Okay, we thought, this makes even more sense. The new dock and pontile weren't a response to crowded waiting areas after all, but a realization--long overdue, really--that it made no sense to situate a vaporetto stop in front of one of the most beautiful buildings in the city. For one thing, its presence interferes with one's appreciation of the palazzo. For another, the diesel exhaust from each vaporetto is thickest as it pulls into or departs from a stop. Better to situate the stop further from the famous facade of Ca' d'Oro in order to protect its pale stones.
Or, given the sway of the tourist industry in Venice, perhaps the hotel flanking Ca' d'Oro (and even closer to the pontile) finally secured the attention of a sympathetic city official or two and convinced them to re-situate the stop away from their pricey rooms.
Either way, there was a logic to all this, and it explained why so much time and labor had been put into constructing a sizeable new dock to which to attach a new pontile such a short distance from the old one.
We rested content in this sense of comprehension--which can be a rare commodity here.
We waited days and days while a barge remained tied to the old dock in front of Ca' d'Oro (where the pontile had once been), for the dock itself to be dismantled, or at least reduced in size, and the job to be completed.
And then one day we noticed that a pontile had been re-situated in the old place in front of Ca' d'Oro.
And then we further noticed that the new pontile was festooned off with plastic tape, and taken out of service.

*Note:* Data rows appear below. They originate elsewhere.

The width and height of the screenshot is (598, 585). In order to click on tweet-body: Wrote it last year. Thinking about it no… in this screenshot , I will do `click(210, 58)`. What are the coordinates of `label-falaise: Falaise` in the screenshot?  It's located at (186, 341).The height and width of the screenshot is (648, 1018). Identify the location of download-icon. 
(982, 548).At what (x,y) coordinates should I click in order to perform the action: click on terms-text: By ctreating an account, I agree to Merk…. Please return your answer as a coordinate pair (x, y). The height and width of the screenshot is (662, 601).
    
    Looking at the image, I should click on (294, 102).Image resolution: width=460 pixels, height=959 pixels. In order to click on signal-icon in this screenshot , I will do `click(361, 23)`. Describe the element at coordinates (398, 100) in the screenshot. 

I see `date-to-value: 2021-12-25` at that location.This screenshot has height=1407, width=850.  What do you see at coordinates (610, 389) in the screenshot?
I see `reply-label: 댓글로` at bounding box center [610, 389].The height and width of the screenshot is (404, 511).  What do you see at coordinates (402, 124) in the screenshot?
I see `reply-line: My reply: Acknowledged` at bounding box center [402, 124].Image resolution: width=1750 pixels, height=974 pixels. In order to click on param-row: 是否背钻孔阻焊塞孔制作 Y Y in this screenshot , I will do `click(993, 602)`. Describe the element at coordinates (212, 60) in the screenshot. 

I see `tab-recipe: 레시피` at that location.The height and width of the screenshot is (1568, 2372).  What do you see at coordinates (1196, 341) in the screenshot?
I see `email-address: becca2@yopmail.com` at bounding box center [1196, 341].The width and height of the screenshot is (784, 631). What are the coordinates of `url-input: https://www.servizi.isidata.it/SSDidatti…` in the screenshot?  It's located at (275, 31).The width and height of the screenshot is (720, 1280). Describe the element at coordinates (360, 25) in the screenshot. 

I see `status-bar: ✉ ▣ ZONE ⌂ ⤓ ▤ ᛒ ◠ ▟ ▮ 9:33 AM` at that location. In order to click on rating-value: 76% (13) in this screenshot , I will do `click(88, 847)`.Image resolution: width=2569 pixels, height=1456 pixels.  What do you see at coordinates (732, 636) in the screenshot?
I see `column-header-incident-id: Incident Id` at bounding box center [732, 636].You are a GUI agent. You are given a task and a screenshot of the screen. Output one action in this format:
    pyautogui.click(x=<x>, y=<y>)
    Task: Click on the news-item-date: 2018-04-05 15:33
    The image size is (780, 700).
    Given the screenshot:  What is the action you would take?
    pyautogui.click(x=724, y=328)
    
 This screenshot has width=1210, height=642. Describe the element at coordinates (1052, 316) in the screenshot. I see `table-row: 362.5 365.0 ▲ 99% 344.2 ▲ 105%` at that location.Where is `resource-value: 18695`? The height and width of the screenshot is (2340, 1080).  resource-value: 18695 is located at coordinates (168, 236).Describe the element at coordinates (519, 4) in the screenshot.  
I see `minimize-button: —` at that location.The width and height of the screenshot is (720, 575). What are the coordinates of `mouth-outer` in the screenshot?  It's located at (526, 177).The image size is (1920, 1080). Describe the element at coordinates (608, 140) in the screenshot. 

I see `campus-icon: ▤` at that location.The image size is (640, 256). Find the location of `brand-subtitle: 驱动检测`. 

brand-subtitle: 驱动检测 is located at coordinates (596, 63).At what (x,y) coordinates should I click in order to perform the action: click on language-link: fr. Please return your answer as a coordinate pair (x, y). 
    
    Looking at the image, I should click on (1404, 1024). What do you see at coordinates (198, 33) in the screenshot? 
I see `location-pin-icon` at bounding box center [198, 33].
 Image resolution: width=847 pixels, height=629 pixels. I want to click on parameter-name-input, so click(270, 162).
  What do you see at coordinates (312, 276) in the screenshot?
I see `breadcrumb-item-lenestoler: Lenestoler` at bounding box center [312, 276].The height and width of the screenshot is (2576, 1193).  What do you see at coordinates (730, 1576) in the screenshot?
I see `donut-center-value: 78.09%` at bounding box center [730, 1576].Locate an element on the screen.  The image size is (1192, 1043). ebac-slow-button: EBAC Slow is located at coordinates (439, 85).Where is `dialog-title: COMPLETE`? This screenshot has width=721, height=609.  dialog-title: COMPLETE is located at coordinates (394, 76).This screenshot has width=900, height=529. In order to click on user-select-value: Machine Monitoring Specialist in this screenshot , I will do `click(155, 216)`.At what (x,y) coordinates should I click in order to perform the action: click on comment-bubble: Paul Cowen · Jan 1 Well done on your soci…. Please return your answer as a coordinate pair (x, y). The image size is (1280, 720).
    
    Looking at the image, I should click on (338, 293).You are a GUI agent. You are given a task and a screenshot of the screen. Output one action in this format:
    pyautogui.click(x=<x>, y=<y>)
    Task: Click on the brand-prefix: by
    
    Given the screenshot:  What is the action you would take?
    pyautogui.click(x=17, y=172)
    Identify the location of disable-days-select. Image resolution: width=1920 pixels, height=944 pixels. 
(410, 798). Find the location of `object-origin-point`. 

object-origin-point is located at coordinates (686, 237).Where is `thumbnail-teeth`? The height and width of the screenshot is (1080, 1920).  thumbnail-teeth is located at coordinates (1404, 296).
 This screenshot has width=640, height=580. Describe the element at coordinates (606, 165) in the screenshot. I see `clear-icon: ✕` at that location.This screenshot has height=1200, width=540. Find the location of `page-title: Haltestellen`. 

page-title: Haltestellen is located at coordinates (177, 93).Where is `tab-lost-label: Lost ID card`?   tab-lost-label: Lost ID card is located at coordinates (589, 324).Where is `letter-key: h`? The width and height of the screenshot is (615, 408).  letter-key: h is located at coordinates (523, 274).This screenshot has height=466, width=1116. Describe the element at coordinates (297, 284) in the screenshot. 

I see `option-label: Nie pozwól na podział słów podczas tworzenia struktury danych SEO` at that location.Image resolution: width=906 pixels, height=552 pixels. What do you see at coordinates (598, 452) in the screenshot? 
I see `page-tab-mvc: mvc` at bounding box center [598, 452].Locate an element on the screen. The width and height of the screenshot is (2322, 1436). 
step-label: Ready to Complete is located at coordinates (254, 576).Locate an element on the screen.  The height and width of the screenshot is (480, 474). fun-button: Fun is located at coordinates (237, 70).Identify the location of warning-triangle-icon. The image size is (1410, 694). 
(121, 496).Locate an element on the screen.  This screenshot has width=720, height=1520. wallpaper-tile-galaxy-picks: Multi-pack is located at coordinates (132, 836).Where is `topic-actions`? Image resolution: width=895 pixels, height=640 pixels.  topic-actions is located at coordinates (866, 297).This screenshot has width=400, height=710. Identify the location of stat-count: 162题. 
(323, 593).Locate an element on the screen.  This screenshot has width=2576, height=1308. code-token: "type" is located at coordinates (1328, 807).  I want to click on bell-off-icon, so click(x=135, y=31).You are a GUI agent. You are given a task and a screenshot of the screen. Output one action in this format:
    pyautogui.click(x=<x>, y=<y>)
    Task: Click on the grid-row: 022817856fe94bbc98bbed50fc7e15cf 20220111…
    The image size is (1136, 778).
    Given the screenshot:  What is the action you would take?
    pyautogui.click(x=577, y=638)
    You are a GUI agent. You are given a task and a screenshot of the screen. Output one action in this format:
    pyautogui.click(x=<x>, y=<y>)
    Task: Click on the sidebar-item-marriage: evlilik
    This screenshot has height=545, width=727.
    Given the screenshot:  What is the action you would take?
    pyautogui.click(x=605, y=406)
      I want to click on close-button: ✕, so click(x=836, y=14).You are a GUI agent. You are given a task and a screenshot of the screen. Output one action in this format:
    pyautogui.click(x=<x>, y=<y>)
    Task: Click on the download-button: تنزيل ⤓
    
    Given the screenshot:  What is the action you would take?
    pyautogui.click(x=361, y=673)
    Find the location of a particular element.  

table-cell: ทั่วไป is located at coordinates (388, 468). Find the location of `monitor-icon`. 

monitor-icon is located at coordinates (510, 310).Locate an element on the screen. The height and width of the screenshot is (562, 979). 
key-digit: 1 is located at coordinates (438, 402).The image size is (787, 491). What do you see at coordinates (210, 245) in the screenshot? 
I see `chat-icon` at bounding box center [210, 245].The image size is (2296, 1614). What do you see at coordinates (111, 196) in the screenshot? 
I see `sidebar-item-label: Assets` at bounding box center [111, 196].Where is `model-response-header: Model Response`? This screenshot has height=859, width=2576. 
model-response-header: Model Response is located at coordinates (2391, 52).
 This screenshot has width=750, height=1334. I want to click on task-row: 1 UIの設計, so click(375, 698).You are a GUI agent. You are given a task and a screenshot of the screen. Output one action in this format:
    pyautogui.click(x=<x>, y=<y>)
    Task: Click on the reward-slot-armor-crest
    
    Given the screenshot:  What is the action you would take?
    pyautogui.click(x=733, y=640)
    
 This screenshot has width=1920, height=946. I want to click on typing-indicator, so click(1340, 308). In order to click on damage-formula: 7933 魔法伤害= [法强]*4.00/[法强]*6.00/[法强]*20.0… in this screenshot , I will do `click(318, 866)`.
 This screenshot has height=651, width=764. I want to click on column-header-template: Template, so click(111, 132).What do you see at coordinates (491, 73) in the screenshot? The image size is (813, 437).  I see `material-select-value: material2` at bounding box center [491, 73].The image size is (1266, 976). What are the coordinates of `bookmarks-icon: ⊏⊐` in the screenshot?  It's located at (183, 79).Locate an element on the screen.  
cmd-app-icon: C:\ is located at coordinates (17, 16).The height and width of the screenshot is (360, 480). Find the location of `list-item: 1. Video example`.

And then taken away completely. And then that the large new dock upon which so much time and work had been expended was dismantled. It had only been temporary after all.
It turned out that none of our explanations for the many weeks of labor had been valid. The work had not been intended to reduce crowding while waiting for a vaporetto, nor improve views of Ca' d'Oro, nor protect its facade from being blackened and corroded by vaporetto exhaust, nor the clientele of the hotel next door from the loud gnashing of vaporetto gears.
No, it seems that all that time and effort had been simply the extraordinary labor required for what in Venice qualifies as the ordinary maintenance of a relatively simple and in no-way-historical water bus stop. Just another extended reminder of how complicated the quotidian can be in this most improbable and--by contemporary standards--impractical of cities.